HDP-2.3.4.7 Release Notes
Also available as:
PDF

Configuring Pig Scripts to Use HCatalog in Oozie Workflows

To access HCatalog with a Pig action in an Oozie workflow, you need to modify configuration information to point to the Hive metastore URIs.

There are two methods for providing this configuration information. Which method you use depends upon how often your Pig scripts access the HCatalog.

Configuring Individual Pig Actions to Access HCatalog

If only a few individual Pig actions access HCatalog, do the following:

  1. Identify the URI (host and port) for the Thrift metastore server.

    1. In Ambari, click Hive > Configs > Advanced.

    2. Make note of the URI in the hive.metastore.uris field in the General section.

      This information is also stored in the hive.default.xml file.

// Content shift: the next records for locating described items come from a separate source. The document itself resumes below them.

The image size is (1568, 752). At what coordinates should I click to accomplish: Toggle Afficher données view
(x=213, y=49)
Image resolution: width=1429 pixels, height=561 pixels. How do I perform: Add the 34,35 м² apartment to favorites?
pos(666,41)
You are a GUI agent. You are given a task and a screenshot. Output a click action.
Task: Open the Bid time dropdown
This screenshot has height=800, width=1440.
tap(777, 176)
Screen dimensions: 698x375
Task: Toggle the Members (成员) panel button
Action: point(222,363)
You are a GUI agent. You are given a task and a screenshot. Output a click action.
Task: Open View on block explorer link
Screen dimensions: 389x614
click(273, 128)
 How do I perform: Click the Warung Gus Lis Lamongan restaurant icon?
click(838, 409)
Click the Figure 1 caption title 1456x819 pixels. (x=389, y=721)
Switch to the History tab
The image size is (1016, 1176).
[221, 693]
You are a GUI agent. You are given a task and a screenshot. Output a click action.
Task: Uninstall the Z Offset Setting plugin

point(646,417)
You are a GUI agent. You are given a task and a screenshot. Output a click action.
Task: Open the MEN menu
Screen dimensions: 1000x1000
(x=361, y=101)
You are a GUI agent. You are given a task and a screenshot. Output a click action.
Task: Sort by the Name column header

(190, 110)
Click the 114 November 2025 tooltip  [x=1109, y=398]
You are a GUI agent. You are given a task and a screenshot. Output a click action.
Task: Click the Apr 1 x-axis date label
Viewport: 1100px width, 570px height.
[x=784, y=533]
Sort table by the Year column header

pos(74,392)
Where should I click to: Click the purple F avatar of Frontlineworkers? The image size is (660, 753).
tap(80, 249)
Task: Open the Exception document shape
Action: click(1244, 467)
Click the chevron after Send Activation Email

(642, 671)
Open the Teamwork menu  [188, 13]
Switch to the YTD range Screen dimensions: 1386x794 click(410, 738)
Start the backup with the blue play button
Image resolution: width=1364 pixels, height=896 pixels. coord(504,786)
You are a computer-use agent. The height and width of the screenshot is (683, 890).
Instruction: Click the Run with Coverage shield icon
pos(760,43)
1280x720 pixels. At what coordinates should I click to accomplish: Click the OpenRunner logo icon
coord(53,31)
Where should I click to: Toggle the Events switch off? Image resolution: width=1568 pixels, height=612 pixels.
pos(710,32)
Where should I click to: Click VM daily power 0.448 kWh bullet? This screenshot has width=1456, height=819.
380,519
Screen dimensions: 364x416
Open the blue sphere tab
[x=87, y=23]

  2. Add the following two properties to the <configuration> elements in each Pig action.

    [Note]Note

    Replace [host:port(default:9083)] in the example below with the host and port for the Thrift metastore server.

    <configuration>
        <property>
            <name>hive.metastore.uris</name>
            <value>thrift://[host:port(default:9083)]</value>
            <description>A comma separated list of metastore uris the client can use to contact the
            metastore server.</description>
        </property>
        <property>
            <name>oozie.action.sharelib.for.pig</name>
            <value>pig,hive,hcatalog</value>
            <description>A comma separated list of libraries to be used by the Pig action.</description>
        </property>
    </configuration>
    

Configuring All Pig Actions to Access HCatalog

If all of your Pig actions access HCatalog, do the following:

  1. Add the following line to the job.properties files, located in your working directory:

    oozie.action.sharelib.for.pig=pig,hive,hcatalog
    <!-- A comma separated list of libraries to be used by the Pig action.-->
    
  2. Identify the URI (host and port) for the Thrift metastore server.

    1. In Ambari, click Hive > Configs > Advanced.

    2. Make note of the URI in the hive.metastore.uris field in the General section.

      This information is also stored in the hive.default.xml file.

  3. Add the following property to the <configuration> elements in each Pig action.

    [Note]Note

    Replace [host:port(default:9083)] in the example below with the host and port for the Thrift metastore server.

    <configuration>
        <property>
            <name>hive.metastore.uris</name>
            <value>thrift://[host:port(default:9083)]</value>
            <description>A comma separated list of metastore uris the client can use to contact the
            metastore server.</description>
        </property>
        </configuration>